ECONOMIA - LA FERROVIA DEL LIRI
- Tommaso Villa
C’è un filo di ferro, lungo e tortuoso, che unisce Avezzano ad Arce, passando per Sora e la Valle del Liri. Lo attraversiamo da sempre, distrattamente, senza sapere che quel tracciato è la fotografia perfetta di ciò che siamo: una terra laboriosa, ma spesso tagliata fuori dalle scelte che contano.
Quando la ferrovia nacque, alla fine dell’Ottocento, si parlava di progresso, di corridoi interni, di unità nazionale.
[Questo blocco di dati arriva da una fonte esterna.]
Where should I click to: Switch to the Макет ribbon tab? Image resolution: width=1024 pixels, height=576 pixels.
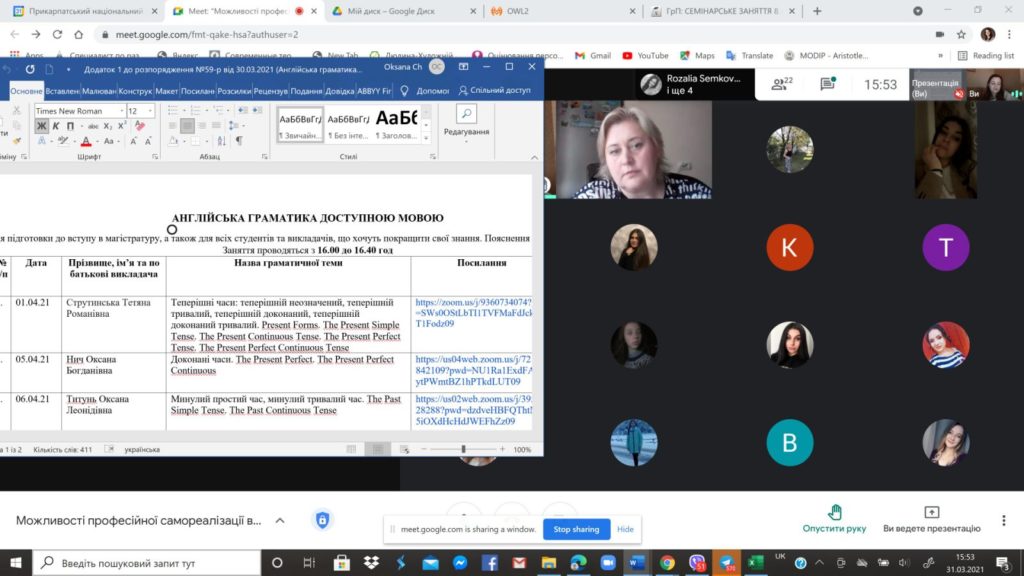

L’Italia voleva collegare i suoi monti e le sue valli con nuove arterie di ferro, e la Valle del Liri, con le sue cartiere e i suoi lanifici, sperò di poterne finalmente trarre beneficio.
Ma la verità è che il progetto partì altrove, e per altri. La spinta arrivò dall’Abruzzo. Furono i proprietari del Fucino e i deputati dell’Aquila a chiedere una linea che collegasse la Marsica con la ferrovia Roma–Napoli, per portare al Tirreno i prodotti della bonifica voluta da Torlonia.
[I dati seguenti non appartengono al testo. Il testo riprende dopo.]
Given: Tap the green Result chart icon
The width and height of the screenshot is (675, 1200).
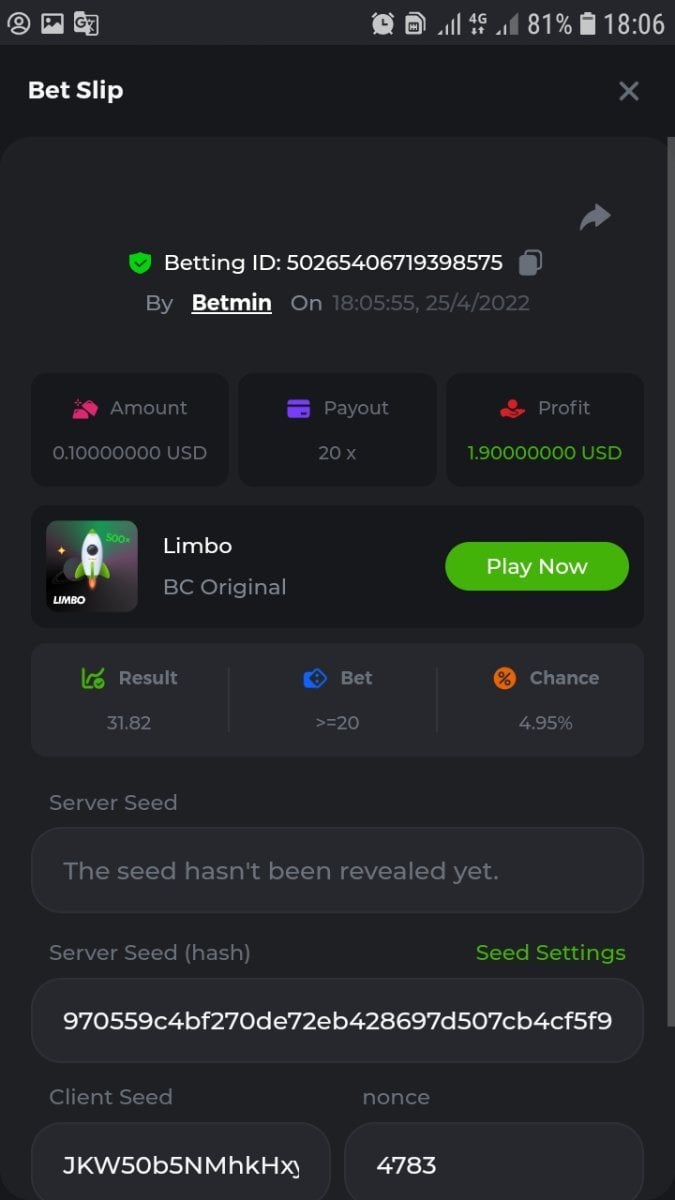Looking at the screenshot, I should [93, 678].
Serviva un collegamento verso ovest, non per l’industria, ma per l’agricoltura. E così la Valle del Liri, che avrebbe avuto bisogno di una ferrovia per le merci e per i lavoratori, si trovò nel mezzo di un progetto pensato per tutt’altro. Il primo tratto tra Roccasecca e Arce aprì nel 1884, poi la ferrovia salì fino a Sora (1891), toccò Balsorano (1895) e infine Avezzano (1902).
Un percorso straordinario dal punto di vista tecnico, con ponti, curve e gallerie scavate nella roccia viva. Emblematica è la galleria di Avezzano, considerata all’epoca un capolavoro di ingegneria ferroviaria: lunga, elicoidale, realizzata per superare un forte dislivello con una pendenza costante.
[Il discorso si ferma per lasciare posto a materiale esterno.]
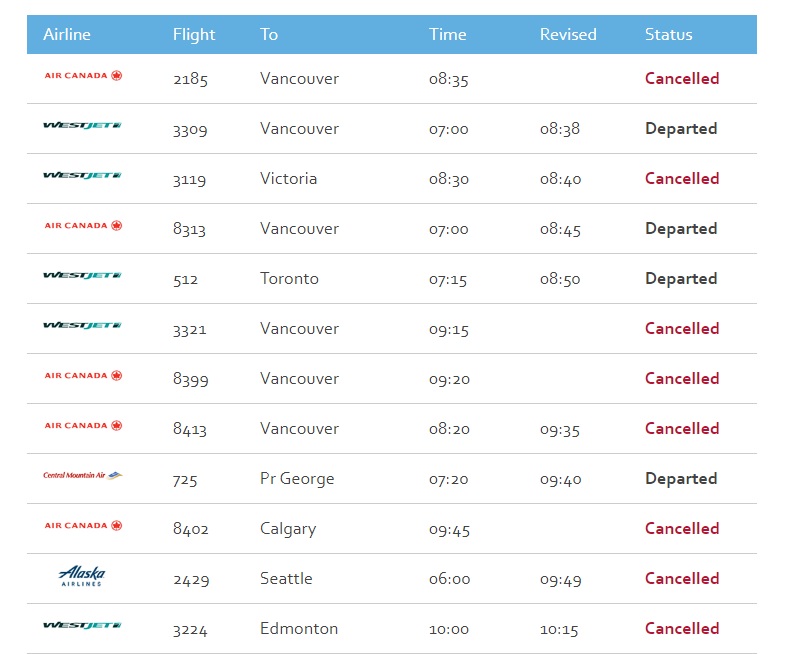Click Departed status for Toronto flight 512
The image size is (795, 654).
pos(681,279)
Un’opera maestosa, perfetta dal punto di vista tecnico, ma poco utile per il trasporto pesante che sarebbe servito alla Valle del Liri. Era la dimostrazione perfetta di una linea costruita con altri obiettivi e altre priorità.
Le industrie di Isola del Liri e di Sora continuarono infatti a muovere le merci con carri trainati da buoi, fino a Ceprano o Roccasecca, per immettersi sulla Roma–Napoli. I sindaci e i deputati locali, come Eugenio Tersenghi nel 1883, chiesero una diramazione diretta Isola del Liri–Ceprano, ma il progetto fu ignorato.
La Valle del Liri restò così servita da una ferrovia “di passaggio”, utile a chi veniva da fuori e penalizzante per chi produceva dentro. Oggi la linea sopravvive, tra chiusure e riaperture, più per memoria che per funzione.
I binari attraversano paesi che hanno dato tanto all’economia del Lazio meridionale, ma che non hanno mai ricevuto una politica capace di valorizzarli davvero.
Eppure, lungo quelle rotaie, la storia continua a parlarci: parla di una ferrovia nata per gli altri e rimasta ai margini, di amministratori che non hanno saputo piegarla alle esigenze del territorio, e di una valle che ancora aspetta il suo riscatto.